As detailed in Jill Lepore’s indispensable “The Secret History of Wonder Woman,” the character’s creation by William Moulton Marston is a saga as farfetched as any of the adventures contained within the pages of All Star and Sensation Comics. Diana’s accoutrements, from kinky boots to bulletproof wrist cuffs, hint at the erotic inclinations of Marston’s devotion to a matriarchal philosophy of female-led domination and submission.
And despite a lighter tone than other recent DC properties overseen by Zack and Deborah Snyder, Jenkins unsurprisingly scrubs out camp and kitsch, notwithstanding the tantalizing prospects of the Lasso of Truth applied to a reluctant Steve Trevor (Chris Pine) and the presence of Lucy Davis’ delightful but underused Etta Candy.
With the exception of Diana’s progressive attitudes about no-strings-attached sex with Steve, Jenkins gravitates to the ass-kicking bona fides that elevate Wonder Woman to the top tier of the Justice League (and/or Super Friends, depending on your flavor).
The set pieces that visualize her combat abilities, including a swords, spears, and arrows-versus-guns shoreline skirmish on Themyscira/Paradise Island and a one-woman advance through the “No Man’s Land” of the Belgian front lines, provide the movie’s deepest emotional satisfaction, a feat not quite duplicated with Diana and Steve’s abbreviated romance/friendship or the diluted soup of too many villains and, as Sheri Linden observed, a “one-on-one showdown that turns into an endless conflagration [that] grows less coherent as it proceeds.”

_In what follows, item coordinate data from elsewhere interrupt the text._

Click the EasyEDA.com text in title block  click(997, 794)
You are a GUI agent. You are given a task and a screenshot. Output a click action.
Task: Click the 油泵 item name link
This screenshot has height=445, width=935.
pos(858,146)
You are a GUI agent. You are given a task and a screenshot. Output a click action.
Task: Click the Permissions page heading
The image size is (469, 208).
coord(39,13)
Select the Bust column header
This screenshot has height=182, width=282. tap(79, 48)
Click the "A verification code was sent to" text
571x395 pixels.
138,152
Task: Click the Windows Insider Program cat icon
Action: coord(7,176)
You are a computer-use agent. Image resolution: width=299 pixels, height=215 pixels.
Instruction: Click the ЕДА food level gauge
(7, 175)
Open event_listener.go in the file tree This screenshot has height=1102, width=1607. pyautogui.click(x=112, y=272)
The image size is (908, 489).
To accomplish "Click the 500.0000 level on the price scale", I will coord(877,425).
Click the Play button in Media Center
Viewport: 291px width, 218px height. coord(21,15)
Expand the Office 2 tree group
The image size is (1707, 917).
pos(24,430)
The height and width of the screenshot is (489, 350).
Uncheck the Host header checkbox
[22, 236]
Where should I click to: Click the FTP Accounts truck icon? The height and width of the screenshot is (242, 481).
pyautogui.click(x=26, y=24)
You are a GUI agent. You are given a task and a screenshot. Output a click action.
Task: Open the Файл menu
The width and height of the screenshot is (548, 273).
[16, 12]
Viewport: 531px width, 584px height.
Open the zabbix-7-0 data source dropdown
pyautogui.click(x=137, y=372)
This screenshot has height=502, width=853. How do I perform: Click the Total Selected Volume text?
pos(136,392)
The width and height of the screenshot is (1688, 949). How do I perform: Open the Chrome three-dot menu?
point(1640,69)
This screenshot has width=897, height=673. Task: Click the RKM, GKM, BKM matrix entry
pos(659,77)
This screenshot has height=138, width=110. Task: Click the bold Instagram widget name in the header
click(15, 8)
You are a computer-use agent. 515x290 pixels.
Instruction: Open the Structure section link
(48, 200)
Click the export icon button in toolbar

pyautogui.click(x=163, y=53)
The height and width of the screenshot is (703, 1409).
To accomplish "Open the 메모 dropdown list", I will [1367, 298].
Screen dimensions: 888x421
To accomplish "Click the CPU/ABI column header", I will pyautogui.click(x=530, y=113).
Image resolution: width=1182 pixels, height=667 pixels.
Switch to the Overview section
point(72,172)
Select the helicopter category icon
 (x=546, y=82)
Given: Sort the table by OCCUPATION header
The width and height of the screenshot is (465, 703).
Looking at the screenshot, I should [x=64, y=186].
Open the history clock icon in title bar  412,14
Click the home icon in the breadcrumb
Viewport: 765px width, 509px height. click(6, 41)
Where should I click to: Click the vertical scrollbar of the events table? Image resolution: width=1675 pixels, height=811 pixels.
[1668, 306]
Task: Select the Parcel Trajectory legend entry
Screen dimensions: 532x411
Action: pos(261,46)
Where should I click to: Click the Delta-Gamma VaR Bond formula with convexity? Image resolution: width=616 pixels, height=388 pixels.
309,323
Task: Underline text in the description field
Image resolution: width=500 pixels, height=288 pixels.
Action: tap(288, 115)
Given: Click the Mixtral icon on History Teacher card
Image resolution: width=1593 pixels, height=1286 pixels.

The demands of the massively budgeted studio franchise entry leave little wiggle room for experimentation, but I am not the only one who would have been interested in a more intimate and shorter experience either confined to the “utopian gynocracy” (as Dana Stevens puts it) of Themyscira or a deeper exploration of the Diana Does London chapter.
What kind and size of role will Wonder Woman play when she lines up next to the males that form the rest of the JLA? Hopefully, something worthy of her status in the pantheon. The outlook for her solo efforts is more promising, even if those films never take full advantage of the period prospects of Diana’s centuries-spanning longevity. Either way, things are a lot more exhilarating when she’s around.